*Exercise directions*: From the line containing "The image size is (1636, 1218)." through the last line of the entries below, print each line exactly. Pictures stay out.

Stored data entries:
[Start of Attachment]

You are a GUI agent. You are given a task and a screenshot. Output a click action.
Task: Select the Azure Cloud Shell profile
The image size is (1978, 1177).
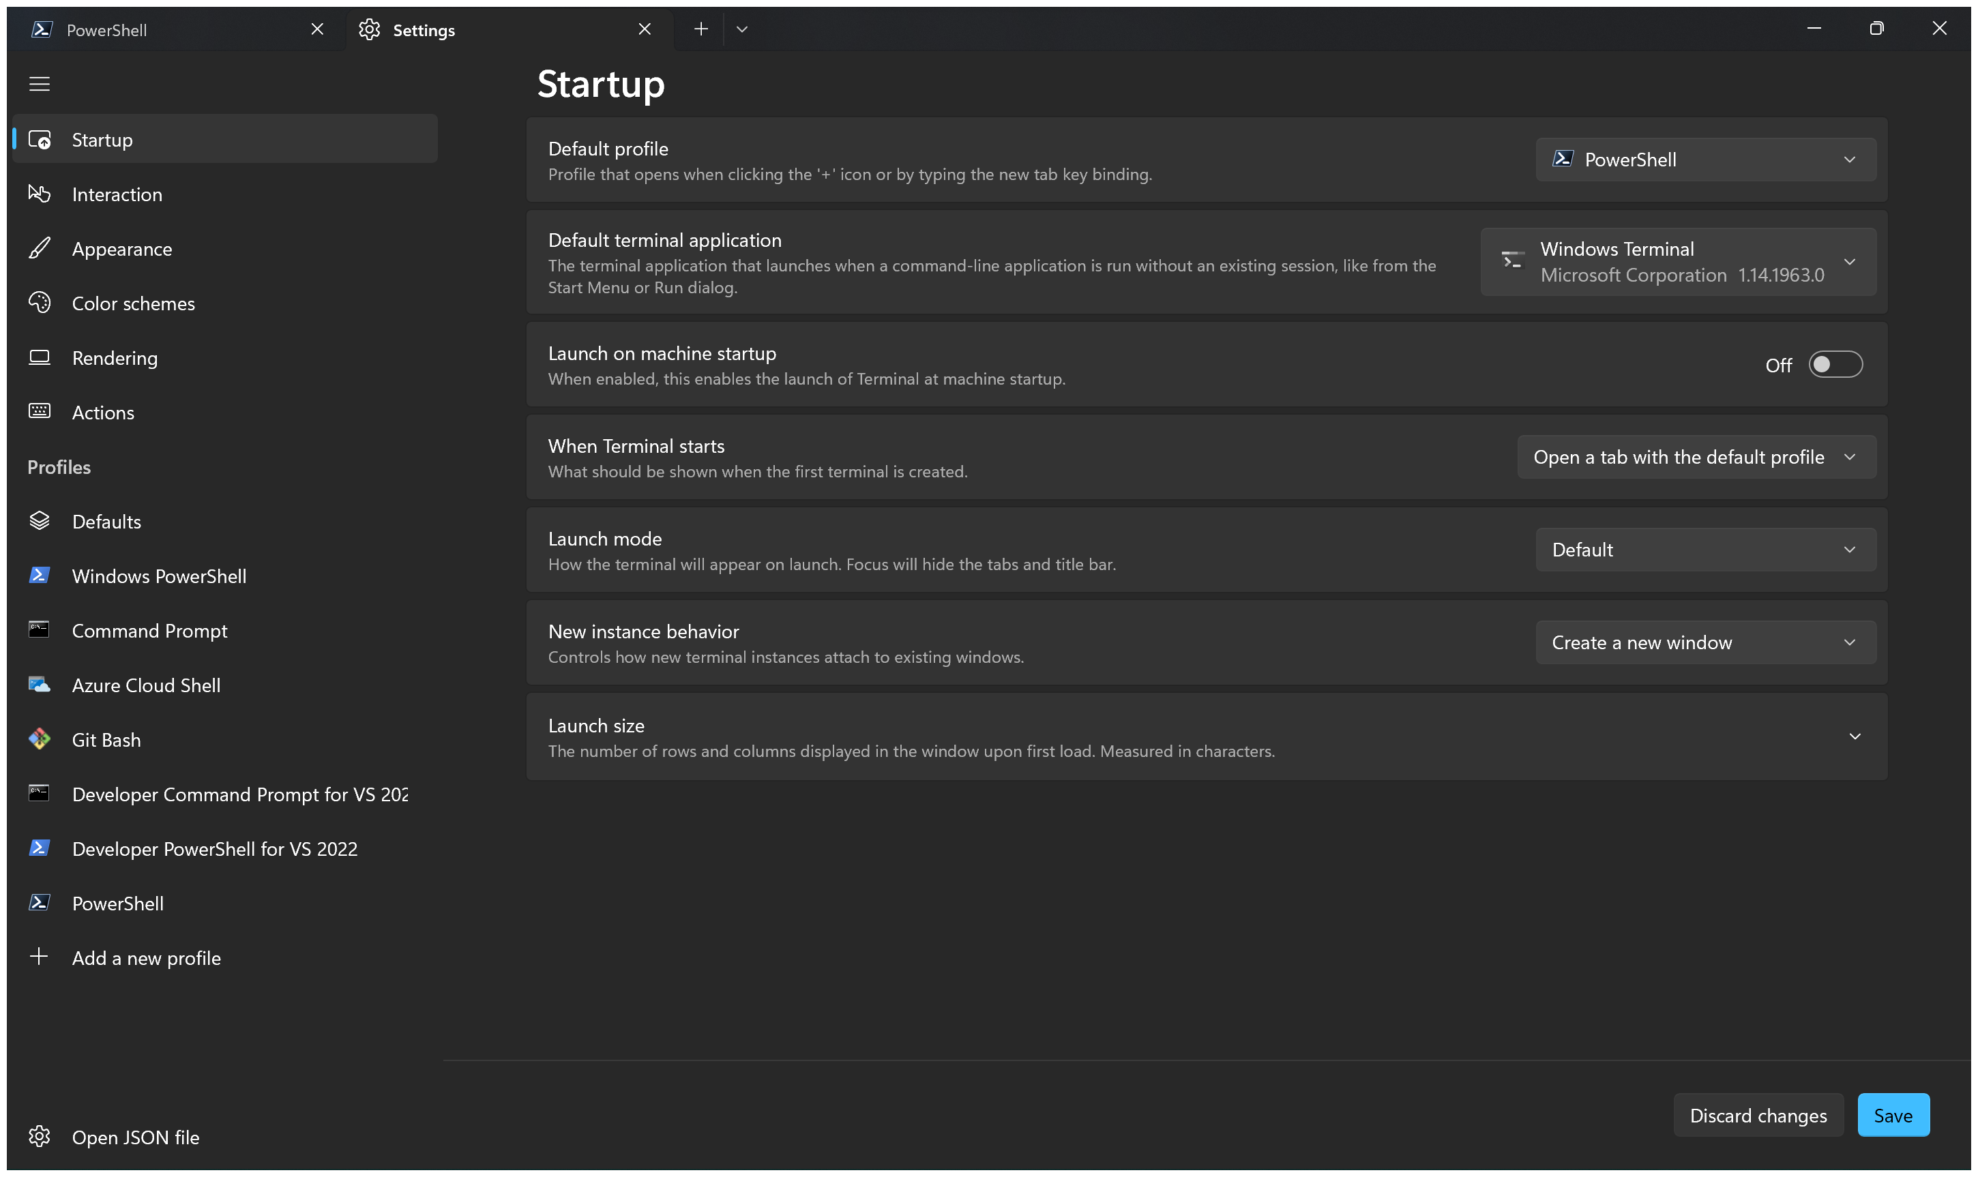[x=146, y=685]
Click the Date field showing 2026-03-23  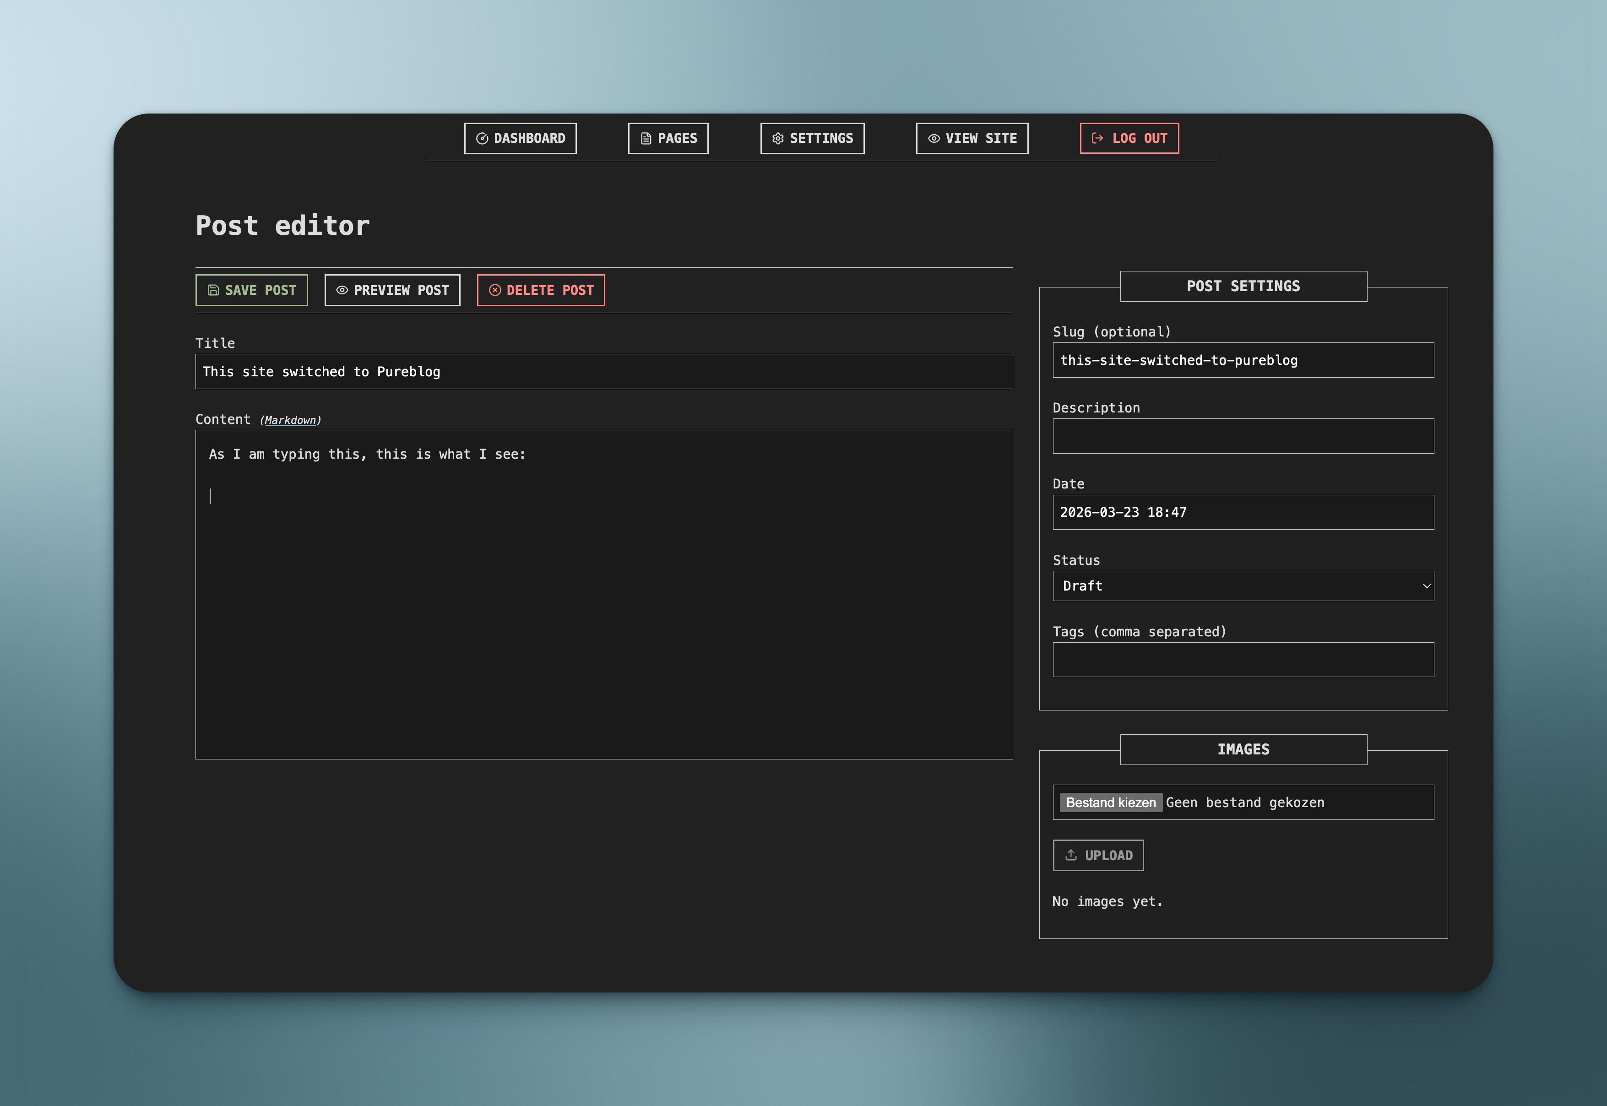1242,513

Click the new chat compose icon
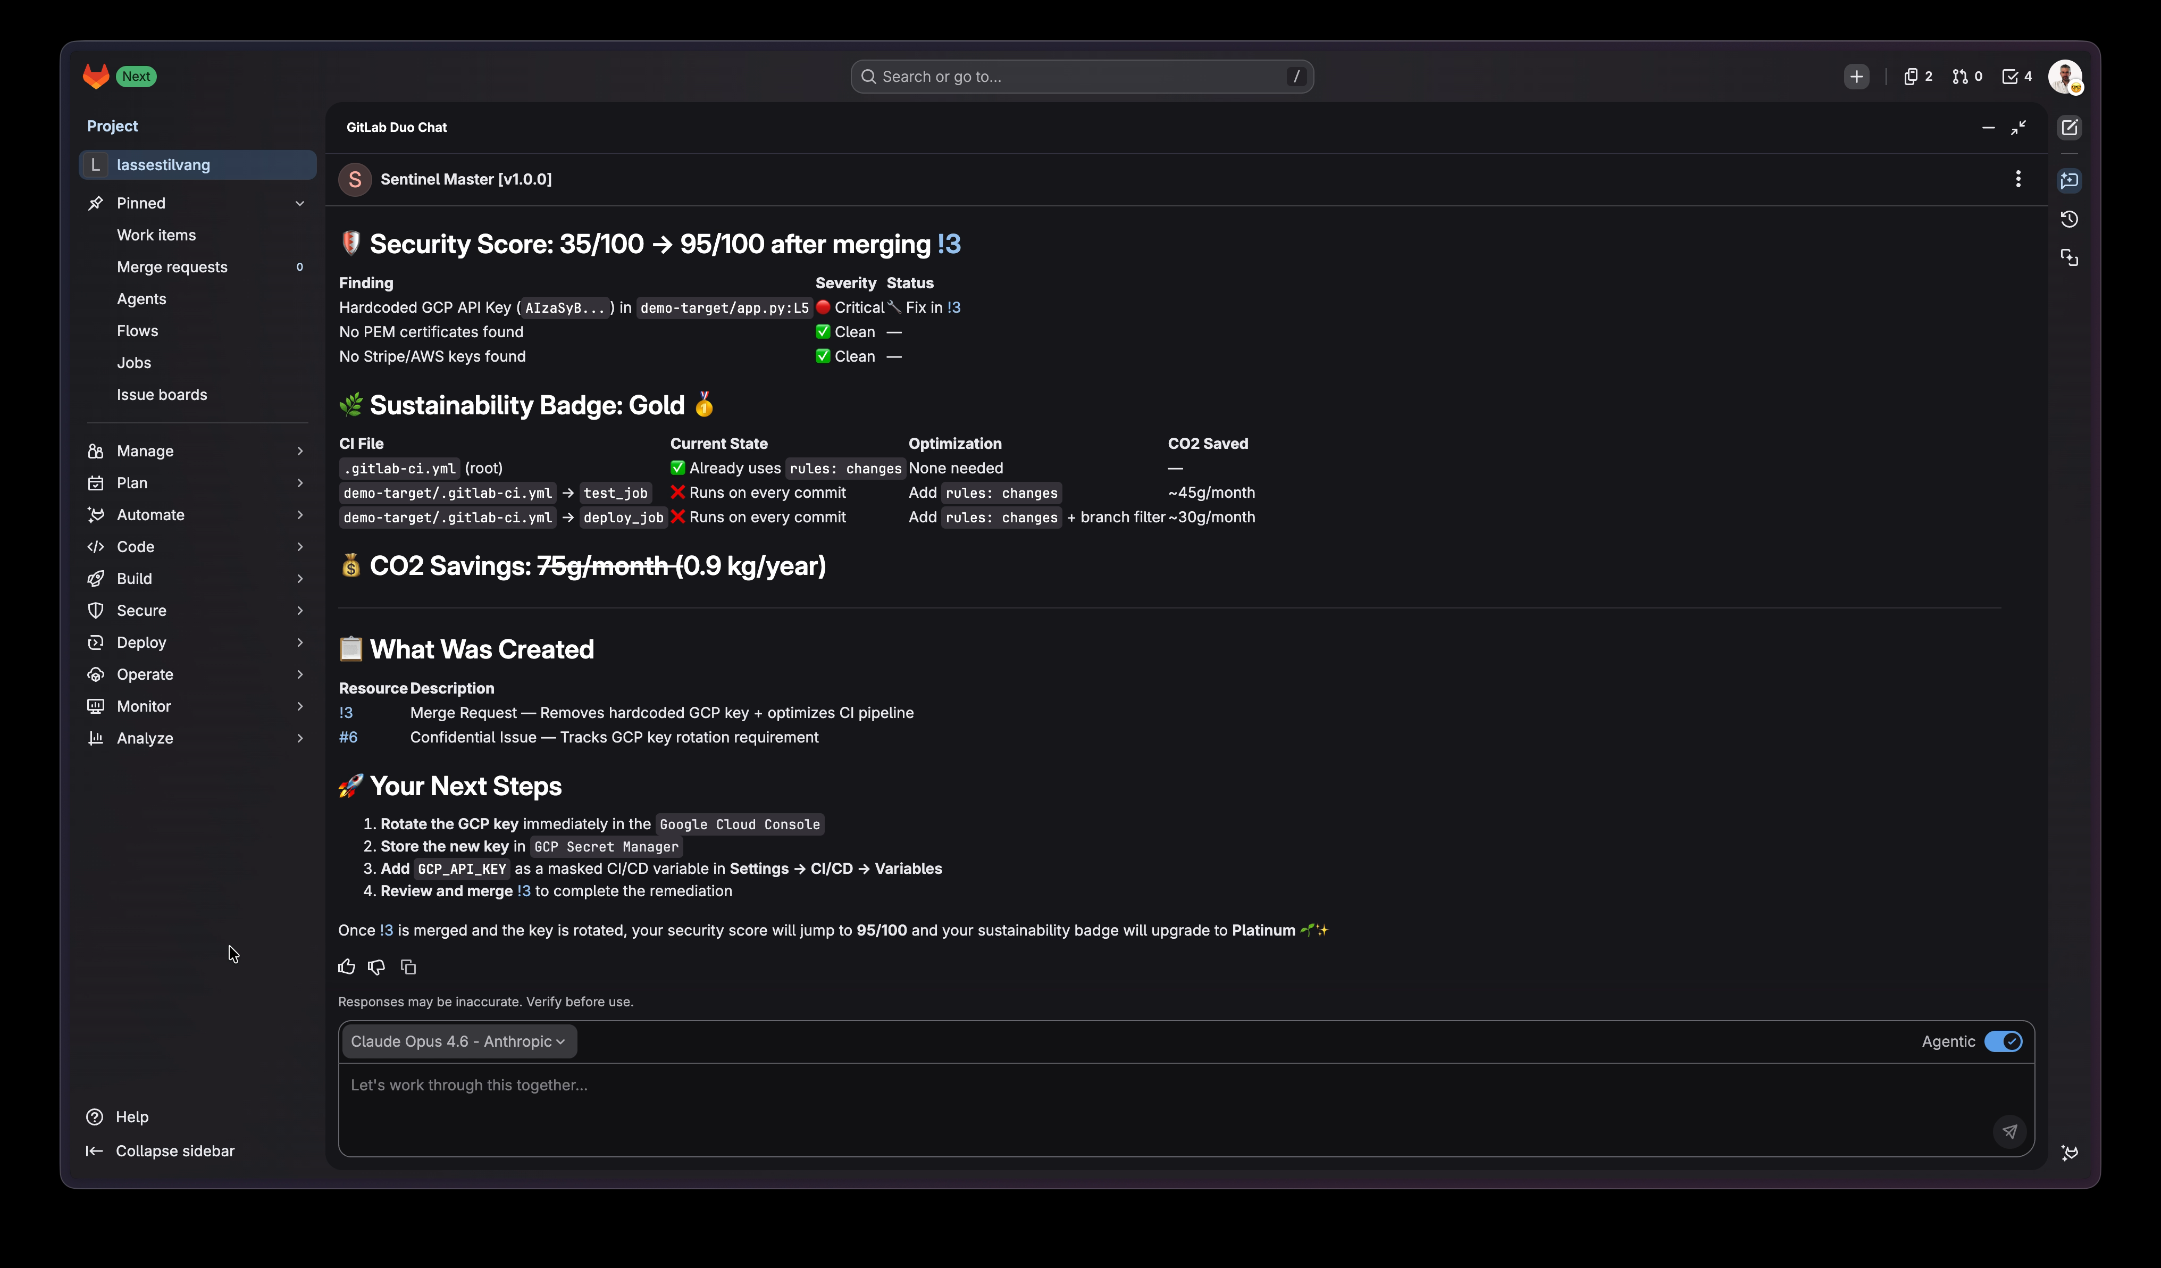click(2069, 127)
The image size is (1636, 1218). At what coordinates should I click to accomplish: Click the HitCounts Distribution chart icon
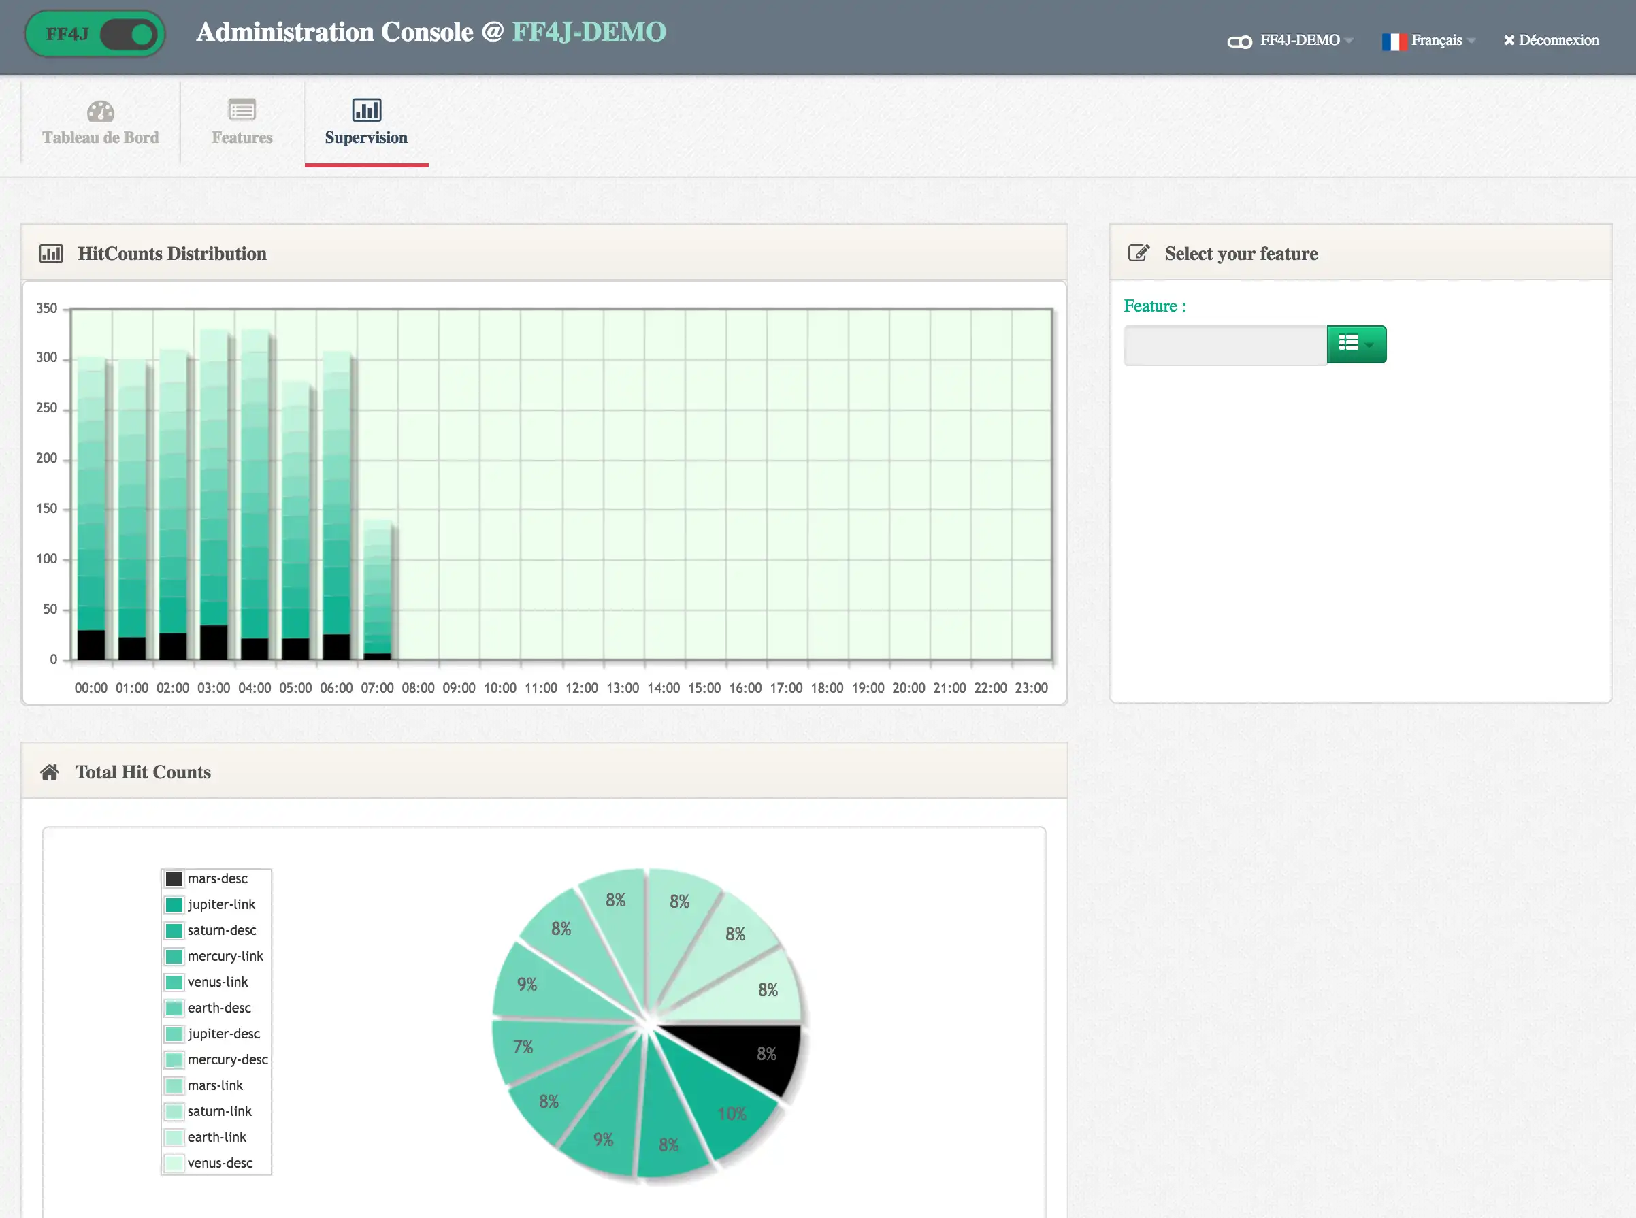tap(51, 254)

[End of Attachment]

*Written reply*:
The image size is (1636, 1218). At what coordinates should I click to accomplish: Click the HitCounts Distribution chart icon
tap(51, 254)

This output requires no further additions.